Jane and Lenny seem to have it all. A great marriage, two children and a house in the Hollywood Hills that has been in designer magazines. Jane is a professor and novelist, Lenny an artist. But the picture isn't true. Jane has had one book published, and that was nine years ago. Lenny is productive but his paintings don't sell. They don't own the house. They move from dingy apartment to housesitting assignments almost every year and this house belongs to a friend of Jane's from college who hit it big in television. Their son may be on the spectrum but the doctors can't agree.
Jane has been working on a novel for nine years. It is a theme close to her heart, the history of mulatto people and their place in American history. It is an epic and has sprawled into hundreds of pages. When she finally finishes it, she sends it off with pride only to get negative feedback. Her friend is coming home soon and where will they go?
Jane takes a meeting with a producer who is on the rise. He wants to make a television comedy featuring a mulatto family and thinks Jane is exactly the right person. She is mulatto herself and has all the research she has done for her novel. Will this be her big break?
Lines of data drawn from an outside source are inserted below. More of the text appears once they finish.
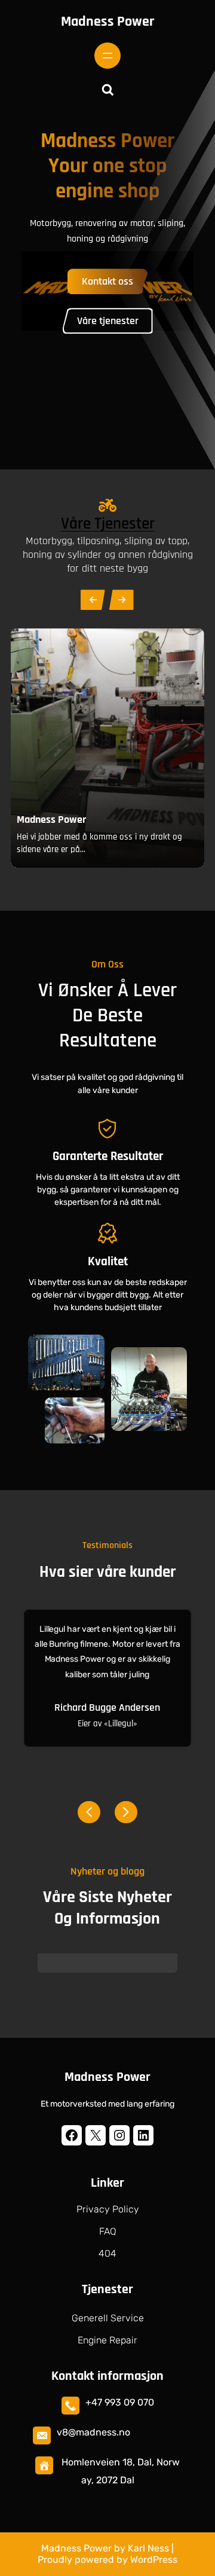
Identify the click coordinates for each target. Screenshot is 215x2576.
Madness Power (107, 21)
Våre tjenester (108, 321)
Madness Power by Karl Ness (105, 2548)
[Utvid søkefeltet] (107, 90)
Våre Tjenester (108, 524)
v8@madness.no (93, 2432)
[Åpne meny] (107, 55)
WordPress (153, 2559)
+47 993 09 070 (119, 2402)
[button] (89, 1809)
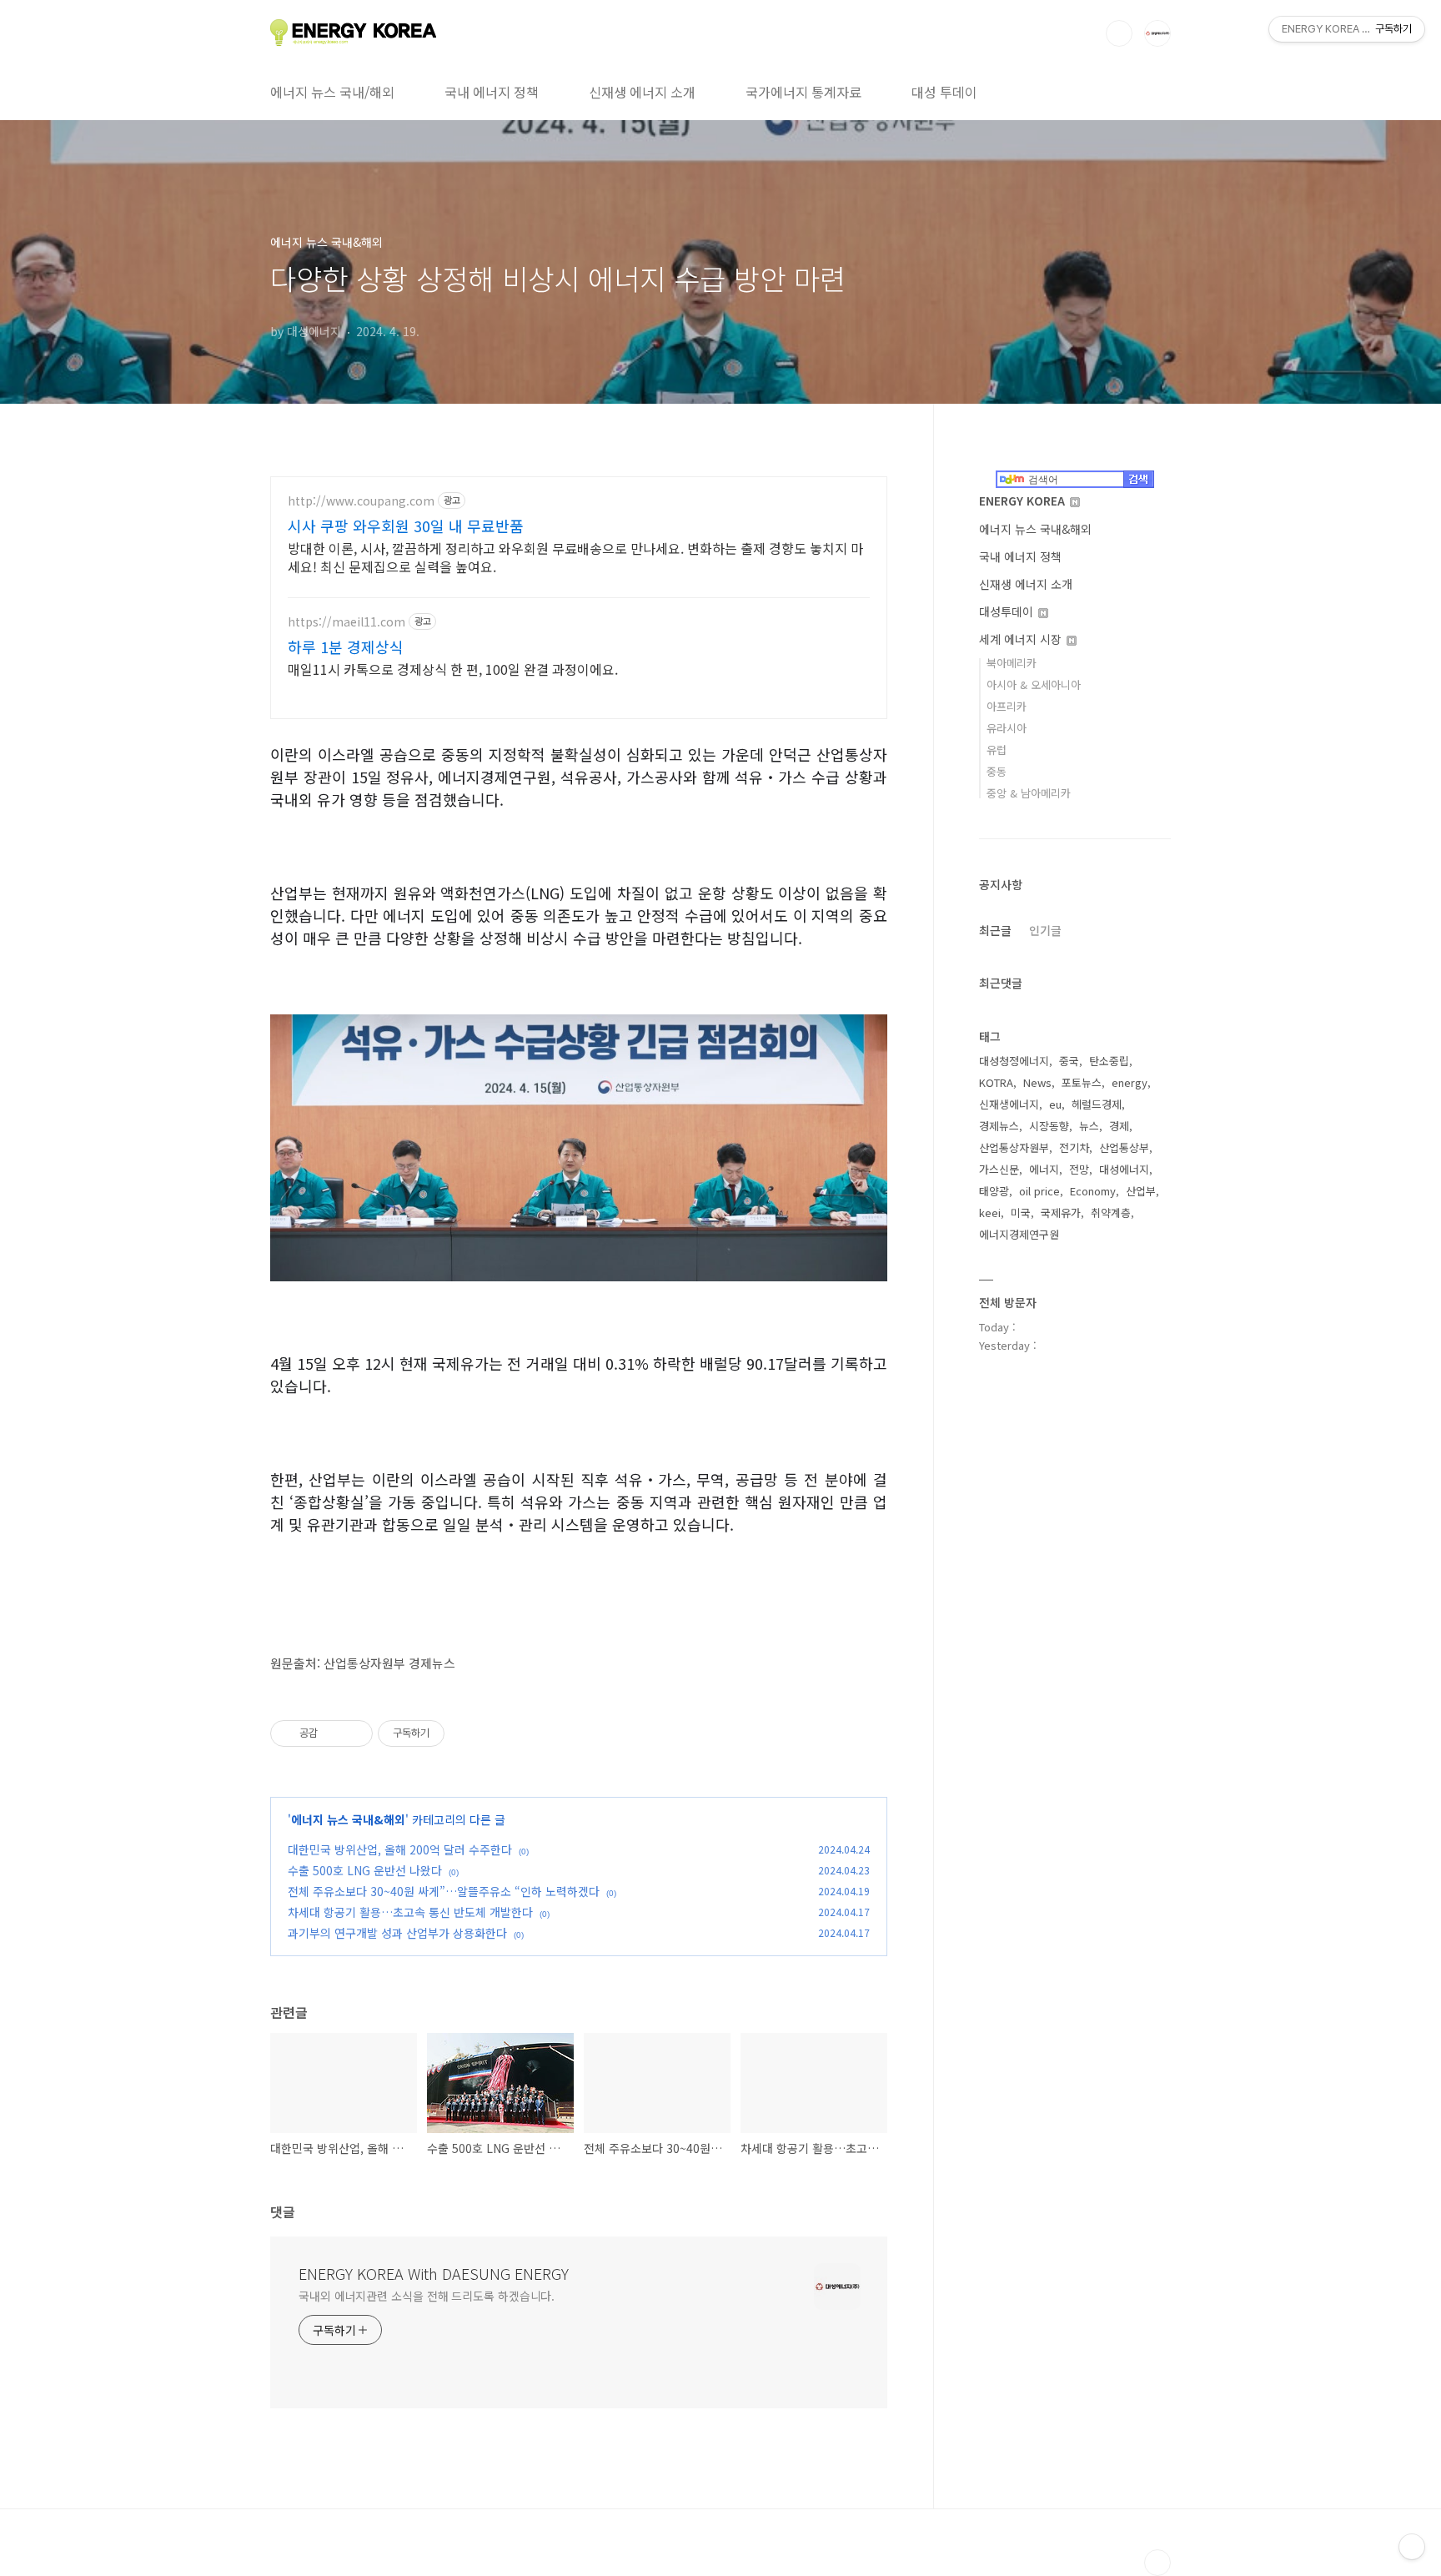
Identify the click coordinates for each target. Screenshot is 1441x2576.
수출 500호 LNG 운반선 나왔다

Danzy Senna is an American author who has written six novels, most featuring some aspect of the racial divide. She is mulatto herself and knows the territory she writes about. This book is her most successful. It was a New York Times Notable Book of 2024, a Good Morning America book club pick and a Washington Post Top 10 Book Of The Year. Jane is a character who the reader will come to admire. She is willing to do anything to keep her family healthy and happy. Her struggles to survive and thrive with makeshift jobs and living arrangements make me tired just reading about them. The reader will cheer for Jane and wish her the best. This book is recommended for literary fiction and multicultural fiction readers.